» Your task
Continue the news article about Sonny Perdue and Georgia's flag referendum from where it stops.

ATLANTA – Back when Republican Sonny Perdue was running for governor, he pounded Gov. Roy Barnes for changing Georgia's flag and promised to let voters decide whether to bring back the old banner dominated by the Confederate emblem.
But in the week since Perdue ousted the Democrat in a historic upset, he has sounded much less eager to take on the racially divisive issue that could cost Georgia millions in tourist dollars.
"My goal is to have this state heal, to be reconciled from a standpoint of bitter partisanship and the issues that would divide us,'' Perdue said during a victory tour. He said the referendum idea "is something we will look at with the leadership once the leadership gets in place in the House and Senate and make a decision on how we will resolve the issue.''
On the campaign trail, Perdue had promised to back a referendum that would allow Georgians to choose from the old banner, dominated by the red-and-blue Confederate battle cross, and the new one, with the gold seal of Georgia on a blue field and just a tiny image of the old flag near the bottom.

» Entries shown
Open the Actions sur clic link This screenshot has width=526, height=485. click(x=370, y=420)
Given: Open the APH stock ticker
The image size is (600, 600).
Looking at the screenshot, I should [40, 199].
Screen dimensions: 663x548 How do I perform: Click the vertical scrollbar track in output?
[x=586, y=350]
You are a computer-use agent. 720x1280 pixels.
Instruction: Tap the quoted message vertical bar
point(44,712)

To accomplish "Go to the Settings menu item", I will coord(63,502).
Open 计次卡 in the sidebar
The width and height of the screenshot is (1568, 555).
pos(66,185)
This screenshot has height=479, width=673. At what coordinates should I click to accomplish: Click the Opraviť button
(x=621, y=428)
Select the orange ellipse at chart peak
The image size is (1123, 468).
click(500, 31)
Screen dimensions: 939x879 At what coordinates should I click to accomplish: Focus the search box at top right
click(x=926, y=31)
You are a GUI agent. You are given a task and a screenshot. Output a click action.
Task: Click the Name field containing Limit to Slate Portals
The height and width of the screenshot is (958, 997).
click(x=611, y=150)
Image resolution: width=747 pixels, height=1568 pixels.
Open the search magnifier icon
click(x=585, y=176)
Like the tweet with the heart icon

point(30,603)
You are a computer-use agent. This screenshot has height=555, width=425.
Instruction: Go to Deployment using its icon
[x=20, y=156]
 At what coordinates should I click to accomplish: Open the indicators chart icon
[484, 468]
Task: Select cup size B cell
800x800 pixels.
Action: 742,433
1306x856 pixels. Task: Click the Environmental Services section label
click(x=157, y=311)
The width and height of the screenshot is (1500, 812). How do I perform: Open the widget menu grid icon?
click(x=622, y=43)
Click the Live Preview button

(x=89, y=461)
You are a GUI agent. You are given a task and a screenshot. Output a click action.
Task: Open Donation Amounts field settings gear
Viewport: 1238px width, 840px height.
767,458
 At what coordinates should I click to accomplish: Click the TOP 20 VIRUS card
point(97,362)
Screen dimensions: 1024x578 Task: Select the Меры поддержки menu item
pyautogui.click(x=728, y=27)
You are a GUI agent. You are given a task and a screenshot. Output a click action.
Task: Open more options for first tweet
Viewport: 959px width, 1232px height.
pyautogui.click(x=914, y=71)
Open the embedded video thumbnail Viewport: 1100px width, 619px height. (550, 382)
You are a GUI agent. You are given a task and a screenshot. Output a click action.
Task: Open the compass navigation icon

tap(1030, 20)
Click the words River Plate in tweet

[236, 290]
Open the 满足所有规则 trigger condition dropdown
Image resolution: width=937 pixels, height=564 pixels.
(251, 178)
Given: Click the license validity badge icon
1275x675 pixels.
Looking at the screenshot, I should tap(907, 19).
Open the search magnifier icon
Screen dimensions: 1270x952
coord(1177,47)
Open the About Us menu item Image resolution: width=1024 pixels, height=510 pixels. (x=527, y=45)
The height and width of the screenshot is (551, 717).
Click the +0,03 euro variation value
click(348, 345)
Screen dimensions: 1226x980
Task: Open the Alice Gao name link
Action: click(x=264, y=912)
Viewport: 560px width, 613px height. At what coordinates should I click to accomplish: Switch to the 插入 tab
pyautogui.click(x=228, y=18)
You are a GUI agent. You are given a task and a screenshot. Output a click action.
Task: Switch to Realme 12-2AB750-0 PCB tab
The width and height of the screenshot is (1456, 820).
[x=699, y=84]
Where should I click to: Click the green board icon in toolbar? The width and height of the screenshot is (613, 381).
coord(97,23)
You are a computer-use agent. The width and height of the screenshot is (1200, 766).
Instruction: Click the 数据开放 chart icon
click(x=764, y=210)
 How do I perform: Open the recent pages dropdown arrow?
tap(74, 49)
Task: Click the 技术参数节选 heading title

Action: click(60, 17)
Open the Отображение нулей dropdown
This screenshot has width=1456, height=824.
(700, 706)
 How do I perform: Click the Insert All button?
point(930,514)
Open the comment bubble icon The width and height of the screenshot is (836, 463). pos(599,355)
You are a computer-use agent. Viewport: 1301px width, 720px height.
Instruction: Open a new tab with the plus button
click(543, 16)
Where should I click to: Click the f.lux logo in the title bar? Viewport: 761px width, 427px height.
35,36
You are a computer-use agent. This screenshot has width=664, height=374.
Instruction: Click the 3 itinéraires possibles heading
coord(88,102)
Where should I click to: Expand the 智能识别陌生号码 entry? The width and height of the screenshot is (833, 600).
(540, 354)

» Written answer
The promise was well-received among many rural, white Georgians. Analysts say those voters were the key for Perdue — the state's first Republican governor since Reconstruction in 1872 — as he pulled off perhaps the nation's most stunning upset on Election Day.
If Perdue does not deliver, he could face the same kind of anger that Barnes drew from supporters of the old flag, who say the Confederate emblem is a tribute to Georgia's history.
"I'd be disappointed. I wouldn't feel like he kept his word to the people of Georgia,'' said retired police officer Terry Rumph, who attended a Perdue victory rally wearing a cap with a cloth emblem of the old flag.
Leaders of Georgia's black community and its businesses do not want a drawn-out fight that could cost the state conventions and sporting events, as happened in South Carolina in a dispute over the flying of a Confederate flag over the Statehouse.
"That will take us back to the dark days of racial polarization,'' said state Rep. Tyrone Brooks, an Atlanta Democrat and veteran civil rights activist.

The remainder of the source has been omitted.